*WHAT TO DO:*
In the listing below, the lines starting with the line with "The width and height of the screenshot is (935, 472)." and going on through the line with "Given: Click the" are to be reproduced exactly, and only those.

######

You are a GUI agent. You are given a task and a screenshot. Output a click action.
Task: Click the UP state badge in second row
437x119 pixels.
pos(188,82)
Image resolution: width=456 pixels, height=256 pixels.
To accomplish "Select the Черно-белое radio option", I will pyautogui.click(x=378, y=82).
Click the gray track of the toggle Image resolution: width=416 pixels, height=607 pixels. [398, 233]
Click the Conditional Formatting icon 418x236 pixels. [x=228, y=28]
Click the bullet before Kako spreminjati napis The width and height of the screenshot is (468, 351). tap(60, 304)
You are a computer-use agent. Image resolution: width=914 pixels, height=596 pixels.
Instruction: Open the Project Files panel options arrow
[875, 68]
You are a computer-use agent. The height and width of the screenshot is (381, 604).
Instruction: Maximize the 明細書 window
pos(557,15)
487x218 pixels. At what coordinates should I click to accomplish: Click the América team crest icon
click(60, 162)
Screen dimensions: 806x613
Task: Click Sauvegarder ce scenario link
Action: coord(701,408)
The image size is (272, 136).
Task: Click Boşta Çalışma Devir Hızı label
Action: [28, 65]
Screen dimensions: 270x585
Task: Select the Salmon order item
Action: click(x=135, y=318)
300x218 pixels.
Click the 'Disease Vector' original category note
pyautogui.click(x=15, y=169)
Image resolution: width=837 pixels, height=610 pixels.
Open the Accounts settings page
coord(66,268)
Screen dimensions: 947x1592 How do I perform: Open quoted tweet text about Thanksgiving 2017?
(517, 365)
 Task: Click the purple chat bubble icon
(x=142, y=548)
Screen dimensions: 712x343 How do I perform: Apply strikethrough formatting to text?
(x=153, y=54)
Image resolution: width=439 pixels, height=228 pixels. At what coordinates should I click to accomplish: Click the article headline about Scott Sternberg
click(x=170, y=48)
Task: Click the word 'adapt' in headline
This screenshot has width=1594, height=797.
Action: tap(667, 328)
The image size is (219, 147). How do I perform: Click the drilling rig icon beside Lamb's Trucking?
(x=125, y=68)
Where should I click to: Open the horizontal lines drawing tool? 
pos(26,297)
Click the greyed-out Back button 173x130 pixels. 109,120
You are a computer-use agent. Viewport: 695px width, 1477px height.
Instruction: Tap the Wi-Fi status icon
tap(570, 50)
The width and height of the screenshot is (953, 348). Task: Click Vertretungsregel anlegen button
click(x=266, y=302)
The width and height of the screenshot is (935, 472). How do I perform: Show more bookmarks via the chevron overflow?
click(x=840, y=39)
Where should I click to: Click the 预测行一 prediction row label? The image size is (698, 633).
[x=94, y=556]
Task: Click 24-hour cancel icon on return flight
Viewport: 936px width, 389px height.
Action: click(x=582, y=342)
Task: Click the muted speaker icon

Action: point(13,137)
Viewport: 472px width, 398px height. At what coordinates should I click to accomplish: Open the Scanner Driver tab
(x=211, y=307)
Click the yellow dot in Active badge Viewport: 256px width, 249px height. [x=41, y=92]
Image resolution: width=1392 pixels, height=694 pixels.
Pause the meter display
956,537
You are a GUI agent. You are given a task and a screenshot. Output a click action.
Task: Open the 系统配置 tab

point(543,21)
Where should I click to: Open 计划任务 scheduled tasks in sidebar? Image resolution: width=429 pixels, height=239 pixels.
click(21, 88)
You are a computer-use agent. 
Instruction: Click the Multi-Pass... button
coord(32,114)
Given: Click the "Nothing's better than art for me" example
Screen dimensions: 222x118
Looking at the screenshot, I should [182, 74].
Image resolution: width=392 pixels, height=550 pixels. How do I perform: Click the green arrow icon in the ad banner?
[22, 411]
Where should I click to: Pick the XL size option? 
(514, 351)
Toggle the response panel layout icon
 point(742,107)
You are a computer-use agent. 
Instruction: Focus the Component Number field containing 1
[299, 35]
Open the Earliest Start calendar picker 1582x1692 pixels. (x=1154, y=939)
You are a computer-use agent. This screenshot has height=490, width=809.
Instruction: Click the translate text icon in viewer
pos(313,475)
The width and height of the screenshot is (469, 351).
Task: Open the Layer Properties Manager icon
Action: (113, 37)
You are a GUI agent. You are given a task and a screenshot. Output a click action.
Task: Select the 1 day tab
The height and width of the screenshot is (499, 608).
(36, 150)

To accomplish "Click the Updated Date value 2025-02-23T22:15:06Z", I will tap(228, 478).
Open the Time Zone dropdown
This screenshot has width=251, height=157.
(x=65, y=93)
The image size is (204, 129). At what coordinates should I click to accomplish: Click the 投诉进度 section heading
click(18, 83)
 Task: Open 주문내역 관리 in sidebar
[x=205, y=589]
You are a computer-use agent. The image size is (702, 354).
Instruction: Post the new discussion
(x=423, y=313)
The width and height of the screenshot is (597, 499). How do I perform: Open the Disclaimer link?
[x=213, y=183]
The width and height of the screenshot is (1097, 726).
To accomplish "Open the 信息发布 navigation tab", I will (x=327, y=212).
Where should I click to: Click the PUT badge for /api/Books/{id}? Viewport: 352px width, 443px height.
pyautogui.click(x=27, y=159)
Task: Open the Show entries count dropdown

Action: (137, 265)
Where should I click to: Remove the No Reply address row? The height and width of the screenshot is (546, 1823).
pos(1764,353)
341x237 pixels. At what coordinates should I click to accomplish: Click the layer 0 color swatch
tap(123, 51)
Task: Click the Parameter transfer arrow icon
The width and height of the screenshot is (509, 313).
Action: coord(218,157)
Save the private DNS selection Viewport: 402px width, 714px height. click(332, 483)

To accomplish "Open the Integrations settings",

######

*RESULT BELOW:*
The width and height of the screenshot is (935, 472). How do I perform: Show more bookmarks via the chevron overflow?
click(x=840, y=39)
Where should I click to: Click the 预测行一 prediction row label? The image size is (698, 633).
[x=94, y=556]
Task: Click 24-hour cancel icon on return flight
Viewport: 936px width, 389px height.
Action: click(x=582, y=342)
Task: Click the muted speaker icon

Action: point(13,137)
Viewport: 472px width, 398px height. At what coordinates should I click to accomplish: Open the Scanner Driver tab
(x=211, y=307)
Click the yellow dot in Active badge Viewport: 256px width, 249px height. [x=41, y=92]
Image resolution: width=1392 pixels, height=694 pixels.
Pause the meter display
956,537
You are a GUI agent. You are given a task and a screenshot. Output a click action.
Task: Open the 系统配置 tab

point(543,21)
Where should I click to: Open 计划任务 scheduled tasks in sidebar? Image resolution: width=429 pixels, height=239 pixels.
click(21, 88)
You are a computer-use agent. 
Instruction: Click the Multi-Pass... button
coord(32,114)
Given: Click the "Nothing's better than art for me" example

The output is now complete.